Since I was initially using cudaVideoCreate_PreferCUVID I just didn’t implement this lock. But I still have some CUDA stuff involved in the decoder threads…

Are we supposed to create one lock per decoder for its internal synchronization or should one lock be shared among all decoder instances?

I remember reading somewhere that cuvidMapVideoFrame acquires the lock automatically, is that true?


Hi Alex,
we use cudaVideoCreate_PreferCUVID too but without “cuvidCtxLock” call before cuMemcpy2D we had a problem I described above in reply to @dumbdog. Again there are no any comments from nvidia team so I don’t know why this magic works. But the problem I described reproduced every day at least once if decoding sessions number were around 100. Maybe it’s not necessary anymore with latest nvidia GPU/drivers but I don’t know

Hi gjakop,

that’s interesting. Do you create one lock per decoder or one lock to be shared across all decoders? I have seen both approaches and both were written by NVidia developers… I don’t even understand why a lock should be necessary because if you are not using cuda streams, all CUDA stuff will automatically be enqeued (= serialized) to the default cuda stream of the active cuda context.

I would recommend to investigate the AppDecPerf sample from the latest SDK. If you look closely what they’re doing, you will find out, that they only run the decoders in parallel when each decoder lives in a separate cuda context. Once you use the “-single” option for using just one context, they create a std::mutex and only run the decode action for one decoder at a time (!) as if they were unsure whether the decoder supports running multiple instances in parallel.
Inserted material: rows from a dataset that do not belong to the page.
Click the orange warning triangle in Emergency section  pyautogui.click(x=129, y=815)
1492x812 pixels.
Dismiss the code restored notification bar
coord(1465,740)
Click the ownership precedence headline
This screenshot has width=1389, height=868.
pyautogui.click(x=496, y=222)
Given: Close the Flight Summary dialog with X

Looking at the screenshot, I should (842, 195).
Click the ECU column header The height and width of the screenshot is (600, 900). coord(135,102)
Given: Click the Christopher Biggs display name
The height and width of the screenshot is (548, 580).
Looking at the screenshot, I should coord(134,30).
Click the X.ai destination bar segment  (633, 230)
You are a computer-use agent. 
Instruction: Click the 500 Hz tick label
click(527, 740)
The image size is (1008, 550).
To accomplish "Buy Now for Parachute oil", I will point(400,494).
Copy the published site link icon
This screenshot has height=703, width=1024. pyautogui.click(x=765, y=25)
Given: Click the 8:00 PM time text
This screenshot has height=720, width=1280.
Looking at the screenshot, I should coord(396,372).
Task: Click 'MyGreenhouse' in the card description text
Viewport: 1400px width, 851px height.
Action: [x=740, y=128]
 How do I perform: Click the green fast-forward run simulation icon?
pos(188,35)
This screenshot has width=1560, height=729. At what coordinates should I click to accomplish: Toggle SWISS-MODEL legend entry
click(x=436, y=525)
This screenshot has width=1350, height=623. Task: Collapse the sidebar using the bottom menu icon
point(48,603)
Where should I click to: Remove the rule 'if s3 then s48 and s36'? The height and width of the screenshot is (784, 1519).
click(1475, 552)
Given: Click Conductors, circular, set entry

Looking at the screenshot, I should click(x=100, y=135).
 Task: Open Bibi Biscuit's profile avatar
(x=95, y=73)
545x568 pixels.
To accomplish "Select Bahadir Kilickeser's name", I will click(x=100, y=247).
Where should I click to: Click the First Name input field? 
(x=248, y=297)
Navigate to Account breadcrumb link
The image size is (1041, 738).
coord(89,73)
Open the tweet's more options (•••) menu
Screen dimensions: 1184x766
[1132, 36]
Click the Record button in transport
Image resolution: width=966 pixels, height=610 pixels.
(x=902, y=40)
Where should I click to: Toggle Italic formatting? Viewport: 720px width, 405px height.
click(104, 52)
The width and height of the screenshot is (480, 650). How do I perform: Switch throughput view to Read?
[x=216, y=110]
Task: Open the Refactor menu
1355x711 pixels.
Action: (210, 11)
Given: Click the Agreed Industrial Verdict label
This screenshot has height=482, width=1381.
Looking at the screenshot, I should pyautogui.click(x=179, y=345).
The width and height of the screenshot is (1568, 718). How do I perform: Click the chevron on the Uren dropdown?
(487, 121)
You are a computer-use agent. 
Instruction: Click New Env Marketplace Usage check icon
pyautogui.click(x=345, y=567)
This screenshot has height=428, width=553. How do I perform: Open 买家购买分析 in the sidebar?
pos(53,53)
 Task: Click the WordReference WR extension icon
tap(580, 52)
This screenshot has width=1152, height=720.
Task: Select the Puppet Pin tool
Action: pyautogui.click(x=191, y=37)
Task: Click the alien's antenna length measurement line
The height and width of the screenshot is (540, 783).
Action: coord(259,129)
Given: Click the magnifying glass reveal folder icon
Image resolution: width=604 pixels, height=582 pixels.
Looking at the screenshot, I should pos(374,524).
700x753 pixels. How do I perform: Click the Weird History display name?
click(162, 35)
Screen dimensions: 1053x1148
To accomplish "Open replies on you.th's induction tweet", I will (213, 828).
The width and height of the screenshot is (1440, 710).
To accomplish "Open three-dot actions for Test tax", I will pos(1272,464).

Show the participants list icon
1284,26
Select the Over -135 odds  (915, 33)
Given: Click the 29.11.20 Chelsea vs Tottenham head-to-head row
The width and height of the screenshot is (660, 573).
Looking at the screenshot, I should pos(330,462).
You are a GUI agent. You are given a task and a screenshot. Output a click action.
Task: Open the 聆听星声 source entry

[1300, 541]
So they apply an even stronger locking mechanism not allowing the decoders to run in parallel at all…

Honestly, I don’t understand why this is not documented and why NVIdia does not comment on this (and similar) topics, it would be very helpful.


I create one lock for all decoders and set it into vidLock field of CUVIDDECODECREATEINFO structure before each decoder creation. then I lock this single decoder before cuMemcpy2D calls and unlock after.
I’ve an option disabled by default to activate this behavior. But we recommend to enable it if user use single nvidia context. As I’m not certain about this approach I’ve added some flexibility there.
Again, all I stated there is no more than my observations, forums searching, examples reviews etc. Would be cool to get some Nvidia engineering team comments.

pretty similar approach I’ve mentioned above, right ? :) So as you see some locking added even in nvidia sdk samples regardless of tiny description in cuviddec.h

Yep, it would be cool to get some expert insight from manufacturer.

thanks for your comments.

Almost ;), two differences here:

  1. They create one just CUvideoctxlock per decoder and never use it…
  2. They serialize ALL decoding stuff inside one context explictly by using a mutex. In contrast, your approach may still introduce some (desired) parallel processing.